Un barco casi les atropella en medio del océano – Lo que encontraron a bordo les hizo actuar de inmediato

«¡Cuchillo!» Andrew gritó. Jack reaccionó al instante. Con una mano agarró el brazo del hombre y con la otra buscó a tientas la hoja. La cuerda se tensó de nuevo. El cuerpo del hombre se sacudió violentamente. Su cabeza se sumergió y el agua se cerró sobre él. «¡Sujétenlo!» Andrew gritó. Jack apretó su agarre. «¡Lo tengo!» La línea tiró de nuevo. Más fuerte esta vez.


Como si algo en el otro extremo no quisiera soltarlo. Jack lo vio claramente ahora, envuelto profundamente alrededor del tobillo del hombre. Cortando su piel. Tensión zumbando a través de él. Vivo. «¡Rápido!» Andrew ladró.
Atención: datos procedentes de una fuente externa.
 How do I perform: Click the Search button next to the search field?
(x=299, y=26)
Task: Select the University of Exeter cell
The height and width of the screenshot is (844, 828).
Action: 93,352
Jack se inclinó hacia abajo, la hoja presionada contra la línea, su mano temblando por la tensión. Con un movimiento limpio, cortó. Por una fracción de segundo no pasó nada.
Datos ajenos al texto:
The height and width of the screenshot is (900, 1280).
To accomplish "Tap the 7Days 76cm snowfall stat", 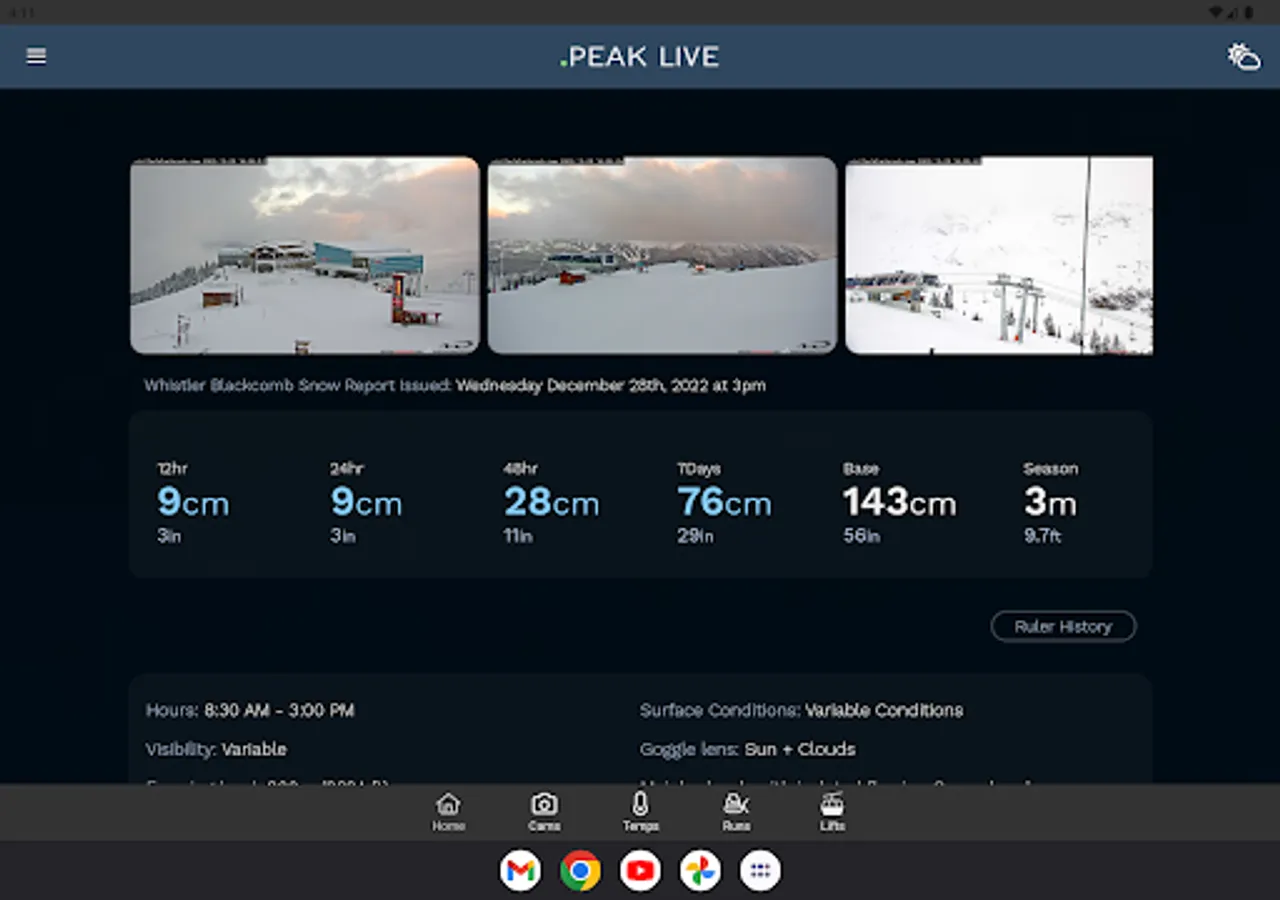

Luego, la tensión desapareció. El hombre se puso flácido. Peso muerto. «¡Tira!» Andrew gritó. Juntos, lo arrastraron por la borda. Se desplomó sobre la cubierta, jadeando, ahogándose, vivo. Jack se echó hacia atrás, respirando con dificultad. Andrew miró el cabo cortado que se arrastraba por el agua.


Lo que había estado tirando de él… se había ido.